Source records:
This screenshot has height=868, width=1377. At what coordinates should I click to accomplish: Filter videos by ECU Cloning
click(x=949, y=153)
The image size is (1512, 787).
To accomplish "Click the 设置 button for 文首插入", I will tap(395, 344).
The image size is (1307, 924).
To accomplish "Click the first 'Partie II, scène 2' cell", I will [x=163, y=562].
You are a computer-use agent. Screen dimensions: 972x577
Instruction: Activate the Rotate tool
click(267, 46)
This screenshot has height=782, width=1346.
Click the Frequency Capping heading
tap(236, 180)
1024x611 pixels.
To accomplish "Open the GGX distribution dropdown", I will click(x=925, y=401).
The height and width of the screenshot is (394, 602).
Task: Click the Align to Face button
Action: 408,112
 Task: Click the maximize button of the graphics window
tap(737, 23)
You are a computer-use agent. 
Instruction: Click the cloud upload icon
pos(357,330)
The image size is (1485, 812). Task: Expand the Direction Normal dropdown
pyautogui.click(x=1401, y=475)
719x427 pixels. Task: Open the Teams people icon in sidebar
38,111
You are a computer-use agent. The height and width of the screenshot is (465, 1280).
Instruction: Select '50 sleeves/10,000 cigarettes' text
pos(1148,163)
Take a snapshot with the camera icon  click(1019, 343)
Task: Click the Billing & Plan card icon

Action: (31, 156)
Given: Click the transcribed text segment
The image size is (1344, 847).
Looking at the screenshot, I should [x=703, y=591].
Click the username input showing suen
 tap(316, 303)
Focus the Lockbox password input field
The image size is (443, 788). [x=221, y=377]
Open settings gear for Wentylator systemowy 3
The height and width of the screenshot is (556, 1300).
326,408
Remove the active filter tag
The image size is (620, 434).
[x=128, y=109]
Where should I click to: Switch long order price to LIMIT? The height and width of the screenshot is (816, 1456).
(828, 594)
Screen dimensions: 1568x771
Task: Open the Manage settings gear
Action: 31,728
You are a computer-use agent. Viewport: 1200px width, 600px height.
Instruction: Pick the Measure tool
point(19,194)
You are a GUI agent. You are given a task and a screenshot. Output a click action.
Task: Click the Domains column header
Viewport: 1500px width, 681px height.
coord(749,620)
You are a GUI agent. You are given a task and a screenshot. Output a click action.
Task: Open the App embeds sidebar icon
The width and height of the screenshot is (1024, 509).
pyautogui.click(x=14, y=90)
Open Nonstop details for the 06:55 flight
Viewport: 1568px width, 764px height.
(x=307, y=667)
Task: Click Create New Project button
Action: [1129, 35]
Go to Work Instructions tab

SET TASK: Rewrite all of the rows above, replacing "computer-use agent" with "screen-control agent" and keeping everything else the same.

SOLUTION FOR THIS TASK:
This screenshot has height=868, width=1377. At what coordinates should I click to accomplish: Filter videos by ECU Cloning
click(x=949, y=153)
The image size is (1512, 787).
To accomplish "Click the 设置 button for 文首插入", I will tap(395, 344).
The image size is (1307, 924).
To accomplish "Click the first 'Partie II, scène 2' cell", I will [x=163, y=562].
You are a screen-control agent. Screen dimensions: 972x577
Instruction: Activate the Rotate tool
click(267, 46)
This screenshot has height=782, width=1346.
Click the Frequency Capping heading
tap(236, 180)
1024x611 pixels.
To accomplish "Open the GGX distribution dropdown", I will click(x=925, y=401).
The height and width of the screenshot is (394, 602).
Task: Click the Align to Face button
Action: 408,112
 Task: Click the maximize button of the graphics window
tap(737, 23)
You are a screen-control agent. 
Instruction: Click the cloud upload icon
pos(357,330)
The image size is (1485, 812). Task: Expand the Direction Normal dropdown
pyautogui.click(x=1401, y=475)
719x427 pixels. Task: Open the Teams people icon in sidebar
38,111
You are a screen-control agent. The height and width of the screenshot is (465, 1280).
Instruction: Select '50 sleeves/10,000 cigarettes' text
pos(1148,163)
Take a snapshot with the camera icon  click(1019, 343)
Task: Click the Billing & Plan card icon

Action: (31, 156)
Given: Click the transcribed text segment
The image size is (1344, 847).
Looking at the screenshot, I should [x=703, y=591].
Click the username input showing suen
 tap(316, 303)
Focus the Lockbox password input field
The image size is (443, 788). [x=221, y=377]
Open settings gear for Wentylator systemowy 3
The height and width of the screenshot is (556, 1300).
326,408
Remove the active filter tag
The image size is (620, 434).
[x=128, y=109]
Where should I click to: Switch long order price to LIMIT? The height and width of the screenshot is (816, 1456).
(828, 594)
Screen dimensions: 1568x771
Task: Open the Manage settings gear
Action: 31,728
You are a screen-control agent. Viewport: 1200px width, 600px height.
Instruction: Pick the Measure tool
point(19,194)
You are a GUI agent. You are given a task and a screenshot. Output a click action.
Task: Click the Domains column header
Viewport: 1500px width, 681px height.
coord(749,620)
You are a GUI agent. You are given a task and a screenshot. Output a click action.
Task: Open the App embeds sidebar icon
The width and height of the screenshot is (1024, 509).
pyautogui.click(x=14, y=90)
Open Nonstop details for the 06:55 flight
Viewport: 1568px width, 764px height.
(x=307, y=667)
Task: Click Create New Project button
Action: [1129, 35]
Go to Work Instructions tab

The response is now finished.